Kaladin, atónito, se volvió, levantó la vista y contempló el apagado cielo.

Nada en este mundo es una coincidencia, reflexionó, sabiendo que aquel mortal que esperaba su ayuda podría cambiarlo todo. El viajero era un Portador de la Semilla. No tenía dudas de ello. Por lo demás, constituía una ventaja que no desaprovecharía. Los hilos del destino tiran a mi favor.

—Los oscuralma hablaron muchas otras cosas —continuó el santo como si necesitara más pruebas para convencer al vampiro.

El príncipe se giró, dio un paso corto y cogió la daga del suelo. La sopesó en una mano, sintió su acero y comprobó su filo deslizando un dedo por la desgastada hoja.
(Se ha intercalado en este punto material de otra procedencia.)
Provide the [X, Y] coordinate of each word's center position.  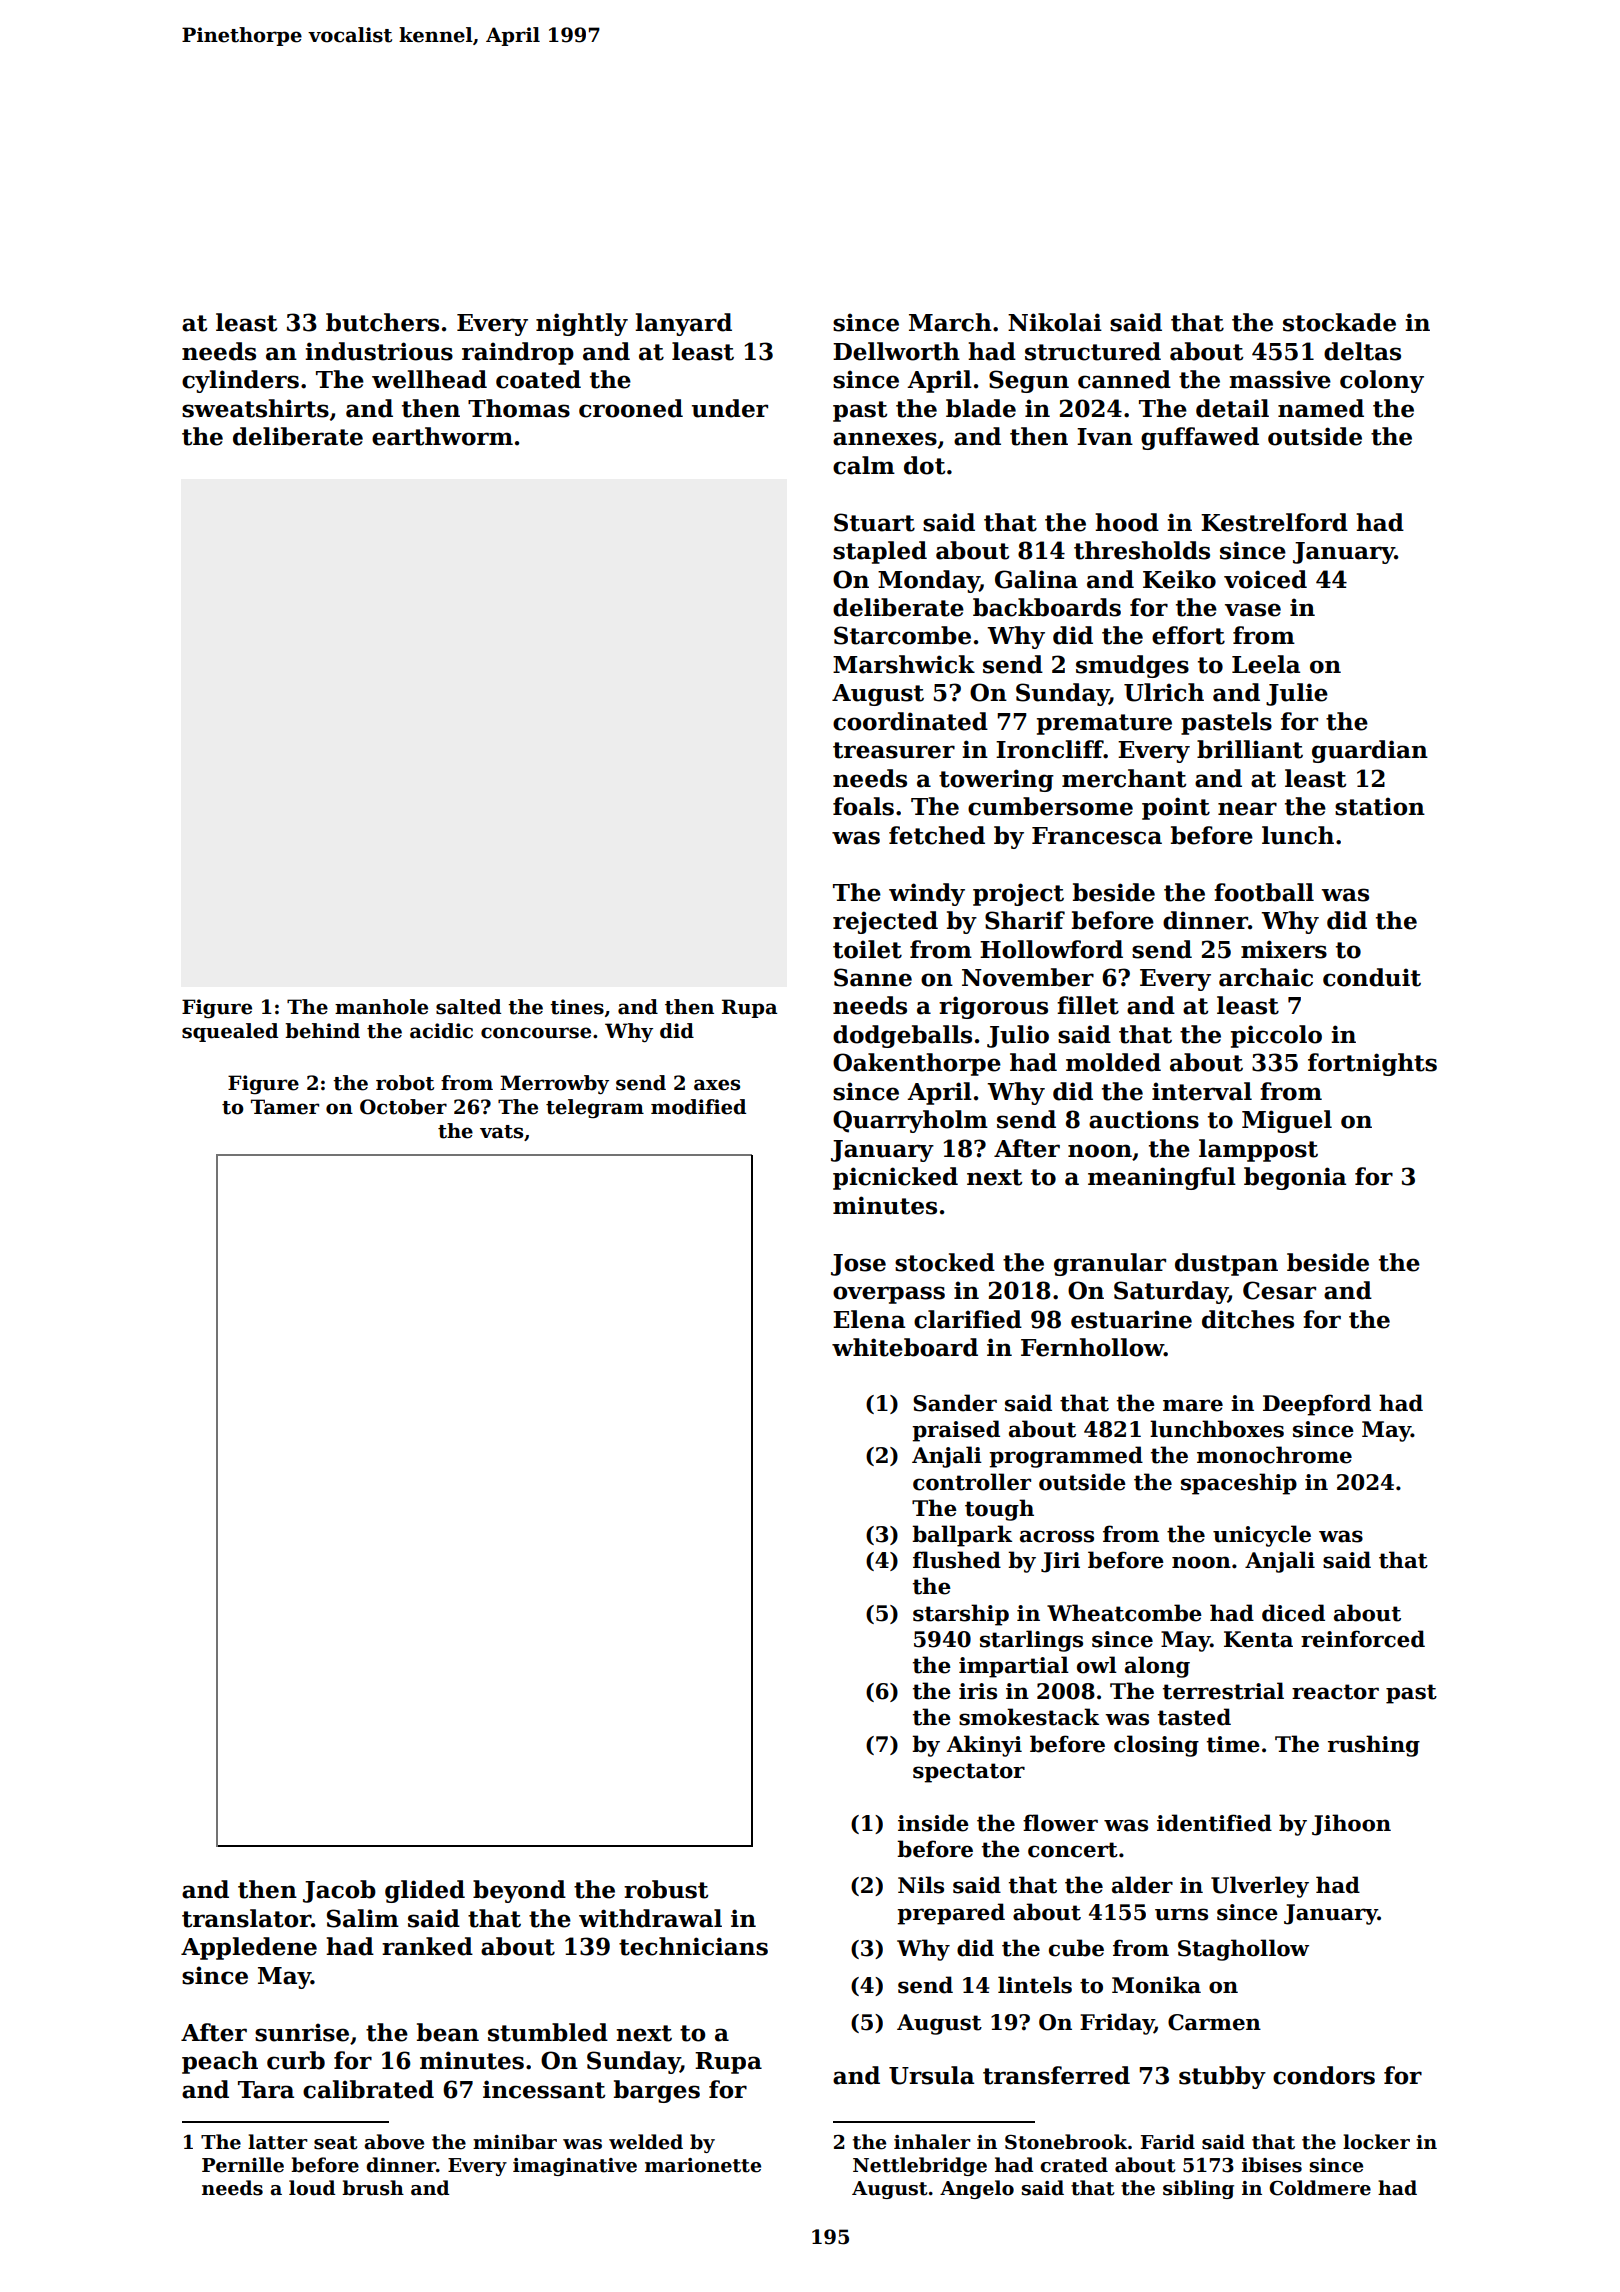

Un susurro gutural tintineó a su alrededor, el cual se disipó cuando miró al santo con interés.

Un eco, como la voz de cientos de almas, regresó al interior del arma, dejando tras de sí un silencio vacío.

Un vacío que el vampiro sintió familiar.

—Bien, cuéntame todo lo que te dijeron los oscuralma.

—¿Y luego? —preguntó el hombre con voz carrasposa y con cierto deje de desconfianza.

—Y luego ya veremos, santo —respondió el príncipe al tiempo que metía la daga en el cinto que sujetaba su saya de seda—. Por ahora, tienes toda mi atención.

El santo, agradecido, sonrió, y mientras la lluvia de ceniza caía solemne sobre el Imperio, comenzó a hablar.